>>>

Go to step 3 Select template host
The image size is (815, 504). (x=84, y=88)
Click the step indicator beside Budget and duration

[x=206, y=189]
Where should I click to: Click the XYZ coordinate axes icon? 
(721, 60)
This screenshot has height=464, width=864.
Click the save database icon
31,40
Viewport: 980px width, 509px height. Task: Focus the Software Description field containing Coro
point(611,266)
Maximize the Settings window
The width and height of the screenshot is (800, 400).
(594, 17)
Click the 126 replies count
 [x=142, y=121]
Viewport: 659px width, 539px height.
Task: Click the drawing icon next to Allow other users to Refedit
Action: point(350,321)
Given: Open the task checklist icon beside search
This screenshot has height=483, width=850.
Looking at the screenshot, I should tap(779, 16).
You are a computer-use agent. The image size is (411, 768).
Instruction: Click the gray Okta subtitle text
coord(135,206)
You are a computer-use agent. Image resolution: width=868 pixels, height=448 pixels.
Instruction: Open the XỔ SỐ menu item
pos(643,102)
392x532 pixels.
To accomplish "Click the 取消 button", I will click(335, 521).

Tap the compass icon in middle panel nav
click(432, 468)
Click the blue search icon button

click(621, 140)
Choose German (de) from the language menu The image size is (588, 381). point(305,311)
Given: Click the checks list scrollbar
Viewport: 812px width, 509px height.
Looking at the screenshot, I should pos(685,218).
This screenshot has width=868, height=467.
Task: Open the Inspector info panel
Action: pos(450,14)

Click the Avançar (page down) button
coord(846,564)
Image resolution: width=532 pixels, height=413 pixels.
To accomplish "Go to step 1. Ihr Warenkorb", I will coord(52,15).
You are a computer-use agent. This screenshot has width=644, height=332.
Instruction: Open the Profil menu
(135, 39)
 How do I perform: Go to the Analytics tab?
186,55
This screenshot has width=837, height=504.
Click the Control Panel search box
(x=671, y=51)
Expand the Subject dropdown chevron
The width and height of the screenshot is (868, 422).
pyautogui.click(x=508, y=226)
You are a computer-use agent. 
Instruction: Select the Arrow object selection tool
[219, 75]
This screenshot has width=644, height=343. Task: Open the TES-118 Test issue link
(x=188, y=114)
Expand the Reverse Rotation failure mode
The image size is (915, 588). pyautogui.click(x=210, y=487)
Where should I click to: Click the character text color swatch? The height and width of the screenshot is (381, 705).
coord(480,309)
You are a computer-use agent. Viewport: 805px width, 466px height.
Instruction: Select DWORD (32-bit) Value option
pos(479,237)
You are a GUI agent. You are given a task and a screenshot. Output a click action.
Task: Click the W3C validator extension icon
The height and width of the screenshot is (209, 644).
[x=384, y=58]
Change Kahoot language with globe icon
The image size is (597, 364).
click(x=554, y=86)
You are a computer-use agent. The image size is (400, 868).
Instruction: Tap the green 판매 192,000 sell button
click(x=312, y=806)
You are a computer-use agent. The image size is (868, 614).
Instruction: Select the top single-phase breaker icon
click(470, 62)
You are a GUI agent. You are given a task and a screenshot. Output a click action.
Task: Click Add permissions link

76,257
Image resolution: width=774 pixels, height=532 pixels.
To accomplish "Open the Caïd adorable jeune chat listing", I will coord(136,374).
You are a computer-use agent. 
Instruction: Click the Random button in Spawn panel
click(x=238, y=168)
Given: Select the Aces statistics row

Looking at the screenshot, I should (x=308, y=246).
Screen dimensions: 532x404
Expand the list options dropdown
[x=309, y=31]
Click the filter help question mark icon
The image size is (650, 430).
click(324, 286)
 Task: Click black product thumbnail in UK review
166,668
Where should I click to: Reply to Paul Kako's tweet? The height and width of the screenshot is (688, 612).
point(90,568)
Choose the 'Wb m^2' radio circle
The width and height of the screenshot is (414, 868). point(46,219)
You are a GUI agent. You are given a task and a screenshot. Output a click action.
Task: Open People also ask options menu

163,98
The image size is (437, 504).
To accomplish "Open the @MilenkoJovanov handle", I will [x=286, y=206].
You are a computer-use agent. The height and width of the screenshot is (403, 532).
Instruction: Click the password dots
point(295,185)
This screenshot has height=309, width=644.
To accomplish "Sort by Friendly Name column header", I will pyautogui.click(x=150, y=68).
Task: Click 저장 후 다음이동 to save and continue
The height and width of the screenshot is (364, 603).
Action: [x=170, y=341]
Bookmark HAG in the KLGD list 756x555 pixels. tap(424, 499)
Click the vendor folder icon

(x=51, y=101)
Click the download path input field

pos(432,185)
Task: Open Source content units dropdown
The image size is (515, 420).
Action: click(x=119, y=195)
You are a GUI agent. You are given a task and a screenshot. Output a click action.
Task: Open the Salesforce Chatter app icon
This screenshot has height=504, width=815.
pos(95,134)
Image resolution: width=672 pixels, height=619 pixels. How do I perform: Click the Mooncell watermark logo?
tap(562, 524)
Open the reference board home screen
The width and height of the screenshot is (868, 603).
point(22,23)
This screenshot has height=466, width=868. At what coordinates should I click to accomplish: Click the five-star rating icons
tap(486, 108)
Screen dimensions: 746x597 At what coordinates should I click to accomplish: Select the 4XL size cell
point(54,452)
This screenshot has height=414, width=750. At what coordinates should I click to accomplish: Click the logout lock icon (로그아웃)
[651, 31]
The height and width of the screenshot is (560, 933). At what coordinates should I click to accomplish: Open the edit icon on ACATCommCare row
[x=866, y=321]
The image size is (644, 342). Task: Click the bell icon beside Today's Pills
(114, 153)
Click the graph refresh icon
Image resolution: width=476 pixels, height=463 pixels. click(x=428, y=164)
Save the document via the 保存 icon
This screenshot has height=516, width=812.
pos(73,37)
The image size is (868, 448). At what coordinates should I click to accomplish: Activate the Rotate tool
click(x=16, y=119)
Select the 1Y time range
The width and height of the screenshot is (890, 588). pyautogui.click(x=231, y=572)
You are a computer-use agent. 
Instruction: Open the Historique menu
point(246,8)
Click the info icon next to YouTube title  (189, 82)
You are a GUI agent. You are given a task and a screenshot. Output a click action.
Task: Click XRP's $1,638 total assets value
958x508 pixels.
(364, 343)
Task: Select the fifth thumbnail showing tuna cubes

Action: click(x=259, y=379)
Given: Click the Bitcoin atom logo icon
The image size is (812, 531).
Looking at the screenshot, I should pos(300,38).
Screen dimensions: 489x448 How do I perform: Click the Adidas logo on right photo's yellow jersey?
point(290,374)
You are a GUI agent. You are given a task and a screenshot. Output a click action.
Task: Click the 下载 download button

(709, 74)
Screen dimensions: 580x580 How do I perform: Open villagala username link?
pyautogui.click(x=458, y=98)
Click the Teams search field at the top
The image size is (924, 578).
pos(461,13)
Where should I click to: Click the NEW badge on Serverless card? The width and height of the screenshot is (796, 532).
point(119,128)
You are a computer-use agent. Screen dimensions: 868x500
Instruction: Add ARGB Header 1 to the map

<<<

Filter the records for lines holding the string "computer". Copy each one.

**Exercise answer**
You are a computer-use agent. The image size is (411, 768).
You are a computer-use agent. Image resolution: width=868 pixels, height=448 pixels.
You are a computer-use agent. This screenshot has width=644, height=332.
You are a computer-use agent. 
You are a computer-use agent. Viewport: 805px width, 466px height.
You are a computer-use agent. The image size is (400, 868).
You are a computer-use agent. The image size is (868, 614).
You are a computer-use agent. 
You are a computer-use agent. The height and width of the screenshot is (403, 532).
You are a computer-use agent. 
You are a computer-use agent. Screen dimensions: 868x500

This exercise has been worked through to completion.